**How to complete this task**:
Lines to restate from the data below: from the one containing "Bobby (372, 684)" to the one containing "Little Tangles (609, 2055)", both included. Give them again exactly, and only them.

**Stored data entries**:
####
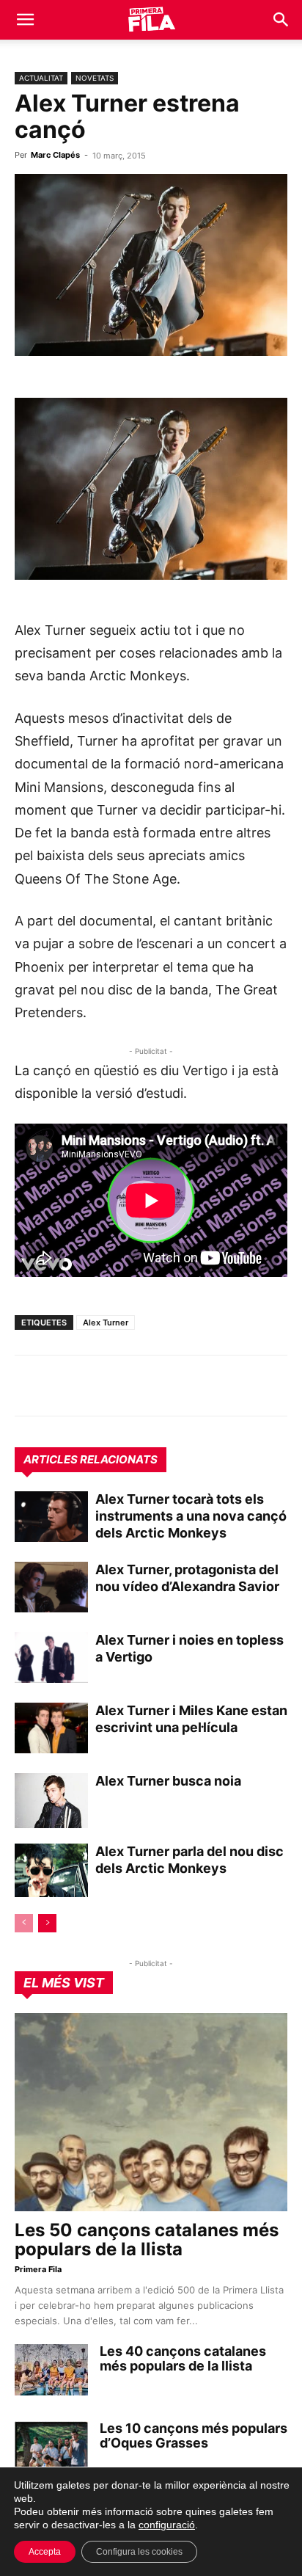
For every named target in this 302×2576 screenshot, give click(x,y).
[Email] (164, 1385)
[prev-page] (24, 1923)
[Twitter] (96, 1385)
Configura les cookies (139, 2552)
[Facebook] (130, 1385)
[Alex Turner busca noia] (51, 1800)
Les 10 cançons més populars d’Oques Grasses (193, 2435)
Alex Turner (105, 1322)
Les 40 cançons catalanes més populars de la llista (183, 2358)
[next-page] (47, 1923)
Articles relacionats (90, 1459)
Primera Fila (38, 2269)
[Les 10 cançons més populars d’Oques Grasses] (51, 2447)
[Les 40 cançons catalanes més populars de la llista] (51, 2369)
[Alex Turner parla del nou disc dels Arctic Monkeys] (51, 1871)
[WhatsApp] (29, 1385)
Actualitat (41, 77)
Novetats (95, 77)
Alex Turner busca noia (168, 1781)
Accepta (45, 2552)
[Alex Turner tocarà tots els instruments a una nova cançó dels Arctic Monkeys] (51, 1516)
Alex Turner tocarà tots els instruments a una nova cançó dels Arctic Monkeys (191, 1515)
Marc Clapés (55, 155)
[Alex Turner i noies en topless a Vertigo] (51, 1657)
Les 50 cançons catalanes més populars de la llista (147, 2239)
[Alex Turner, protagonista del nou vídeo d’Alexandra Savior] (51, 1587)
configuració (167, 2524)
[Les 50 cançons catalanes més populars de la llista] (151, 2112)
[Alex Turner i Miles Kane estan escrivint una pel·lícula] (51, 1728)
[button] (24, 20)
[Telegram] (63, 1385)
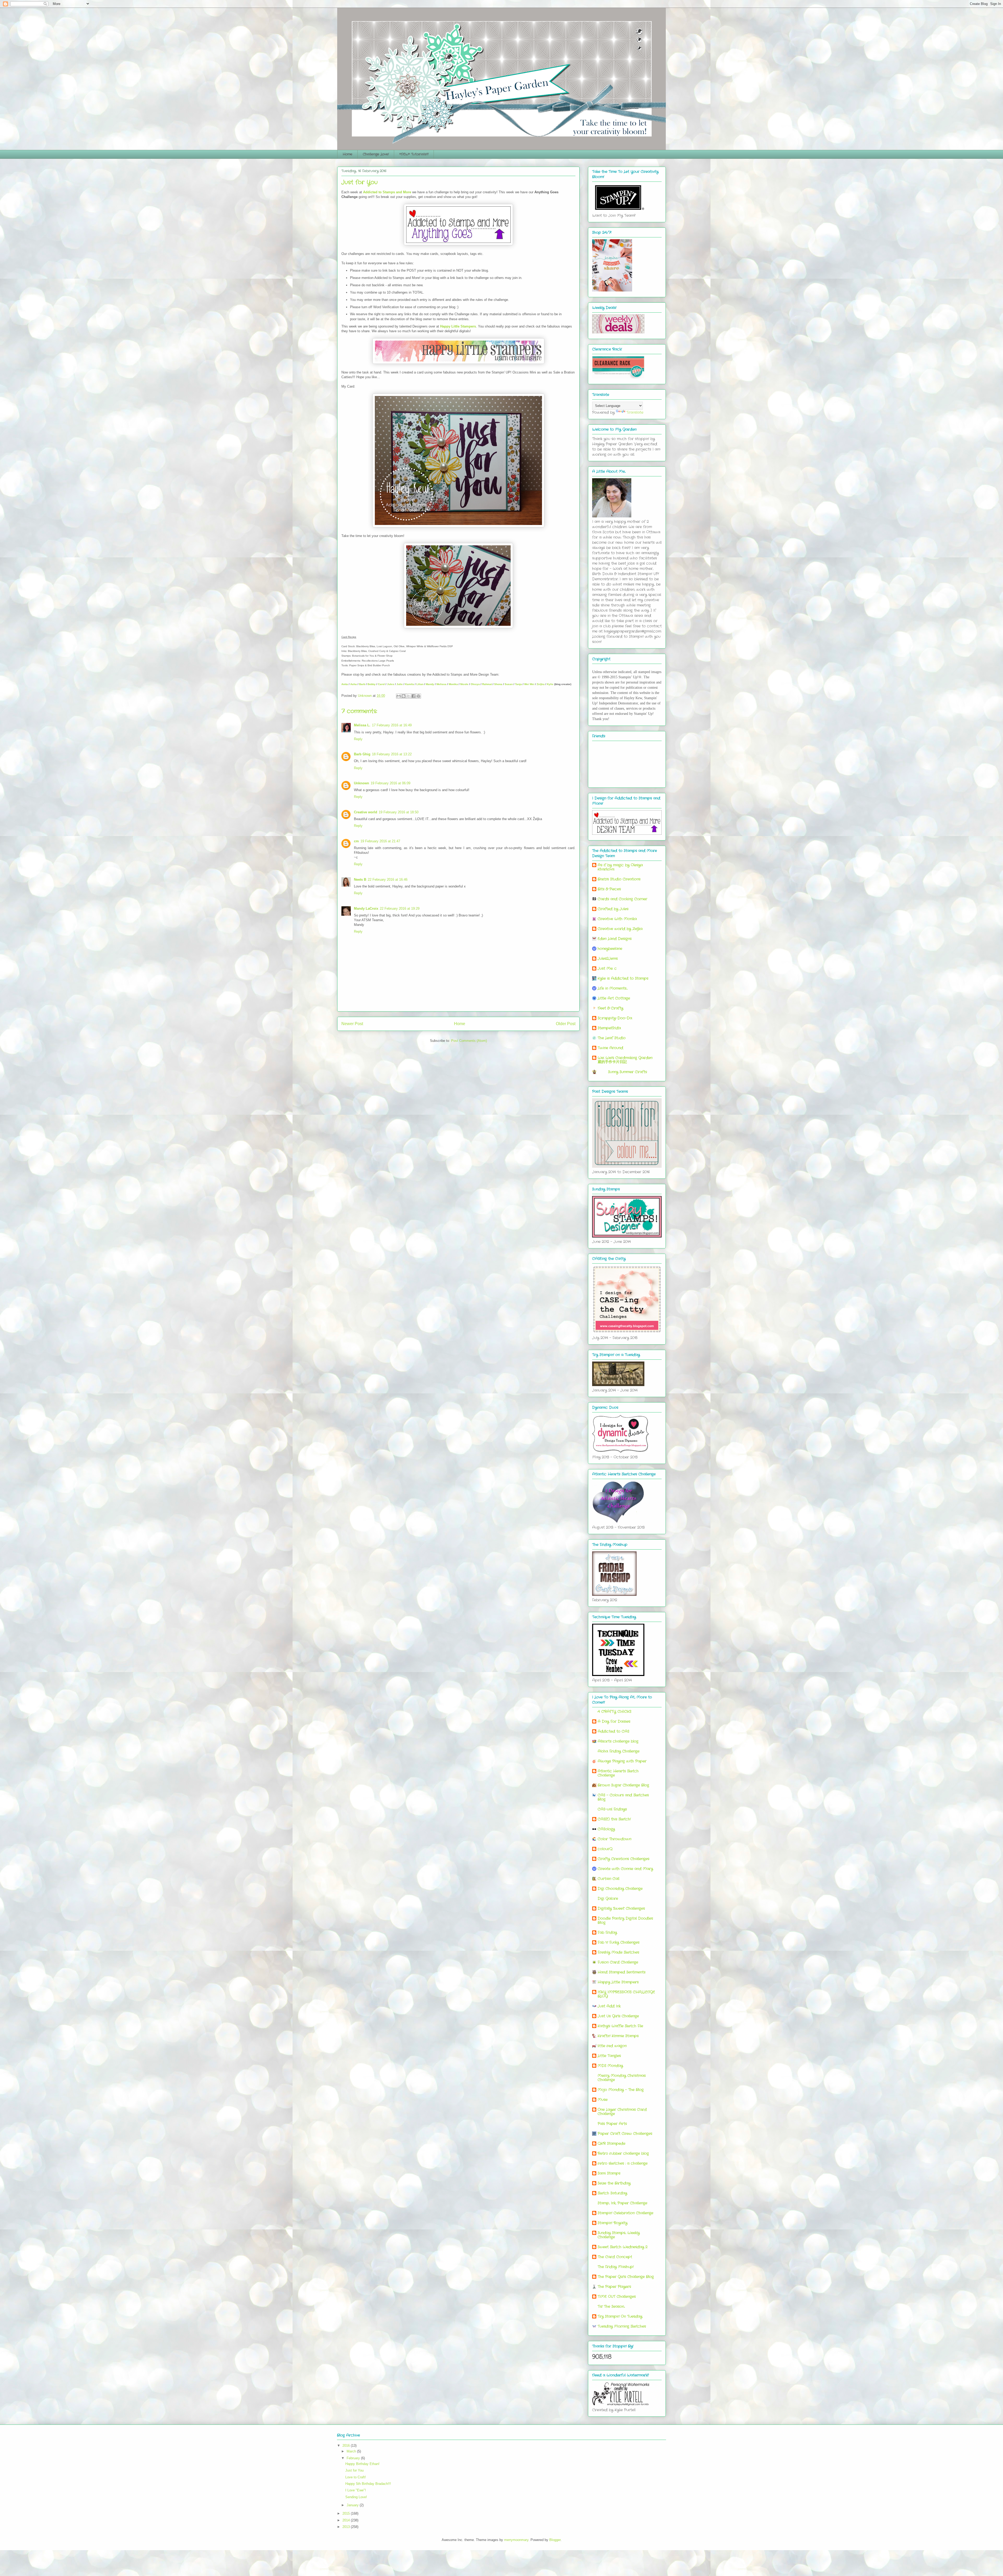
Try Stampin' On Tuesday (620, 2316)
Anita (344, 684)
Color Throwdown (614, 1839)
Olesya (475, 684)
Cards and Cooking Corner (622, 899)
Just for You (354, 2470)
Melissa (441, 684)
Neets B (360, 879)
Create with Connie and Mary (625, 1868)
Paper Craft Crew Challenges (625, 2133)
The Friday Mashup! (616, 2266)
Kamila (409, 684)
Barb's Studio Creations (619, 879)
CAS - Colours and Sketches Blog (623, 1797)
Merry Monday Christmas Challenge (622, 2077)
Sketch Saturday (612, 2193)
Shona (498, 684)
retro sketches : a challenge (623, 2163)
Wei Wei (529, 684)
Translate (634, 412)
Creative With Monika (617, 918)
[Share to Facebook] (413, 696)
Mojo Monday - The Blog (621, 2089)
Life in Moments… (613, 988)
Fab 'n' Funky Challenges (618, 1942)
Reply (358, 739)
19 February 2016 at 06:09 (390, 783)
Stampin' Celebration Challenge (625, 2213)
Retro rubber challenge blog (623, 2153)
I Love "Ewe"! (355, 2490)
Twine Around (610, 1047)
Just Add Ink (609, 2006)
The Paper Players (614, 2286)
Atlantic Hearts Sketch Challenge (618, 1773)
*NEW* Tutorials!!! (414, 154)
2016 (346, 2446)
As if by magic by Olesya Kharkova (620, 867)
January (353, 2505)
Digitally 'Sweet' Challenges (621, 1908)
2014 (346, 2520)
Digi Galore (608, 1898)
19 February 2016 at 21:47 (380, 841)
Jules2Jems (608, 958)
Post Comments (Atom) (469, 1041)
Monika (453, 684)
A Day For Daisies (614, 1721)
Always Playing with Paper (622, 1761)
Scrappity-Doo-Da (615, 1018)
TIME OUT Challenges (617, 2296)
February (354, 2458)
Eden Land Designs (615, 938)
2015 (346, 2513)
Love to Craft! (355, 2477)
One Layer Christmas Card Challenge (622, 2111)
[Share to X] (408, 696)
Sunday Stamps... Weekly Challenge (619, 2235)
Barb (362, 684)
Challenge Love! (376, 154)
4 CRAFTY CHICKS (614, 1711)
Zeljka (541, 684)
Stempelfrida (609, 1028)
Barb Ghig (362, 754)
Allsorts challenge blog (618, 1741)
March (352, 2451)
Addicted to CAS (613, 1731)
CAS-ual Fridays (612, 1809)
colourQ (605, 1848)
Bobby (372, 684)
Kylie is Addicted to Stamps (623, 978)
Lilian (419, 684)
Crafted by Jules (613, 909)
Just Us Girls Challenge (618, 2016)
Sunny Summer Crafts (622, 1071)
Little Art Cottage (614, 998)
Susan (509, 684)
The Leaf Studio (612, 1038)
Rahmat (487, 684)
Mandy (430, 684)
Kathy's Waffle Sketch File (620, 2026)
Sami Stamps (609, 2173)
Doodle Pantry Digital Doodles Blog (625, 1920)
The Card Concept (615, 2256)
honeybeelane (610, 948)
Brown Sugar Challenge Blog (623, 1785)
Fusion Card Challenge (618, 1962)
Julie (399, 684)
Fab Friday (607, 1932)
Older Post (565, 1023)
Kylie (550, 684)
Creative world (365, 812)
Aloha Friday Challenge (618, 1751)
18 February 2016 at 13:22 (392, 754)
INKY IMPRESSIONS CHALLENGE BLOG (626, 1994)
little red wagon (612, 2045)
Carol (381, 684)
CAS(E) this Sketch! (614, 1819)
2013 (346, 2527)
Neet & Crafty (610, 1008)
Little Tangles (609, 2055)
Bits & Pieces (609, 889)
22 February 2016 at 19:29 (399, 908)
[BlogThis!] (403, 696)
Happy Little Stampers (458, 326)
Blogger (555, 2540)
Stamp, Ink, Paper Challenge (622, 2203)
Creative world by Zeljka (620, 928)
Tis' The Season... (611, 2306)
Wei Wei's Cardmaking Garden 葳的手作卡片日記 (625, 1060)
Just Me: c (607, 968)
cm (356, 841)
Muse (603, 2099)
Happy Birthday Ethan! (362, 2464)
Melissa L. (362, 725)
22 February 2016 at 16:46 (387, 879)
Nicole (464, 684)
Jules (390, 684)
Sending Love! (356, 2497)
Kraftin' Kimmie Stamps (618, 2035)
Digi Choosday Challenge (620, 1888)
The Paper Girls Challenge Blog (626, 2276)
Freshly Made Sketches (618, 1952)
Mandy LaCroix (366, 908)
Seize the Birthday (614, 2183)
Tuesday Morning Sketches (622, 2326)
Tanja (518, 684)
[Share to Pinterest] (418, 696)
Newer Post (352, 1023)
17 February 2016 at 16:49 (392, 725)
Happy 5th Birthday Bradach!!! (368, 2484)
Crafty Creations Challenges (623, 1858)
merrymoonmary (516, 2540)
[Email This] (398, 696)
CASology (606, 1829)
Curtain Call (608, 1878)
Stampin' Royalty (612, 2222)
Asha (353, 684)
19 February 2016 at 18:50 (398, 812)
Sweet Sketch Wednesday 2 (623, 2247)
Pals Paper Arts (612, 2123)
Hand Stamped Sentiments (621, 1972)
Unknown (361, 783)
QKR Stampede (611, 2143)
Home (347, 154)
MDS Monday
####
**Task result**:
Bobby (372, 684)
Kylie is Addicted to Stamps (623, 978)
Lilian (419, 684)
Crafted by Jules (613, 909)
Just Us Girls Challenge (618, 2016)
Sunny Summer Crafts (622, 1071)
Little Art Cottage (614, 998)
Susan (509, 684)
The Leaf Studio (612, 1038)
Rahmat (487, 684)
Mandy (430, 684)
Kathy's Waffle Sketch File (620, 2026)
Sami Stamps (609, 2173)
Doodle Pantry Digital Doodles Blog (625, 1920)
The Card Concept (615, 2256)
honeybeelane (610, 948)
Brown Sugar Challenge Blog (623, 1785)
Fusion Card Challenge (618, 1962)
Julie (399, 684)
Fab Friday (607, 1932)
Older Post (565, 1023)
Kylie (550, 684)
Creative world (365, 812)
Aloha Friday Challenge (618, 1751)
18 February 2016 at 13:22 (392, 754)
INKY IMPRESSIONS CHALLENGE BLOG (626, 1994)
little red wagon (612, 2045)
Carol (381, 684)
CAS(E) this Sketch! (614, 1819)
2013 (346, 2527)
Neet & Crafty (610, 1008)
Little Tangles (609, 2055)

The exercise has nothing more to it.